Canada's Oil Sands Innovation Alliance is an alliance of 13 oil sands companies that I think actually just spoke to a lot of what Ms. Leslie and Mr. Leach were just speaking about around innovation. A natural part of research and development is failure; a natural part of research and development is learning. If you're in an industry such as ours which is so vested in technology and needs technology to continually improve, it is far better off to share those learnings and those failures rather than repeat them over and over again and hoard them.
So the 13 CEOs got together and signed an agreement, and it's the only kind in the world, actually, where intellectual property is shared among all of the companies. Each company is required to put a certain amount in each year, so you can't just ride on the coattails of others. You actually have to participate actively in research and development and share it.
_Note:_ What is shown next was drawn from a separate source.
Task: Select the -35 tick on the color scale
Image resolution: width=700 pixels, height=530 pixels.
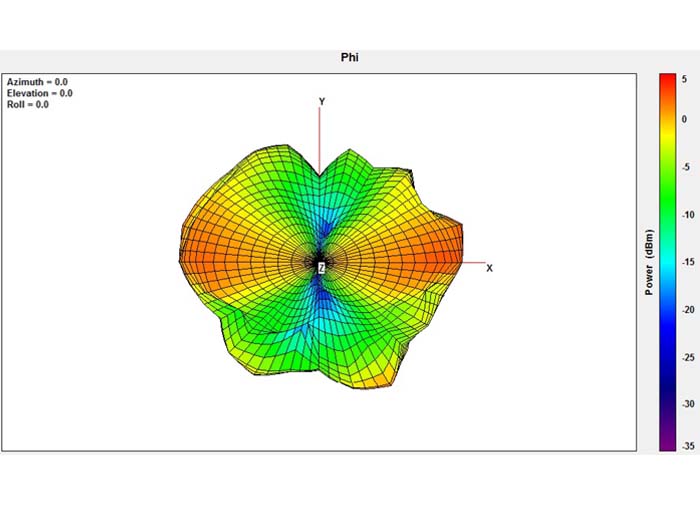Action: point(689,447)
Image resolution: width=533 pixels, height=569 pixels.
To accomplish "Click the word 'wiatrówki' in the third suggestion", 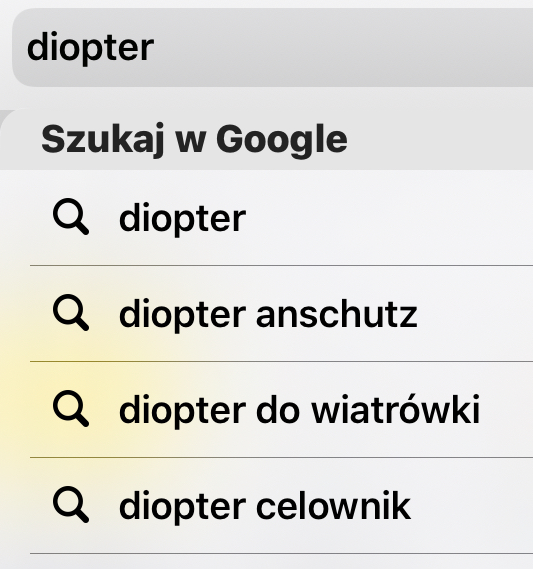I will (396, 409).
It started two years ago, and right now there's a billion dollars' worth of intellectual property that's being shared, 560 projects to be exact. We are starting to see some of the benefits.
I can speak to a small example at Suncor. Another company did some research with an initiative called Faster Forests. It allows us actually to plant trees. It saves us about $5 million and allows us to reclaim land much faster. We didn't have to do anything to that, for example.
On some of the centrifuging technology around tailings, Syncrude developed it, and Shell is using it without having to use the technology. In fact, there are actually some parallels to some of the steel industry. Erosion is actually one of the biggest challenges in our industry. The sand can be quite abrasive, as one would imagine. So development of new kinds of steel.... There's some technology now that rather than it just happening and the rest of us having to figure it out, we're using it industry-wide. That's, of course, to the benefit both from a safety and a cost perspective.
It's very innovative, and I would venture a guess if I were to come back here in two or three years, there would be some absolute breakthrough technologies that were a result of COSIA and the sharing of technology.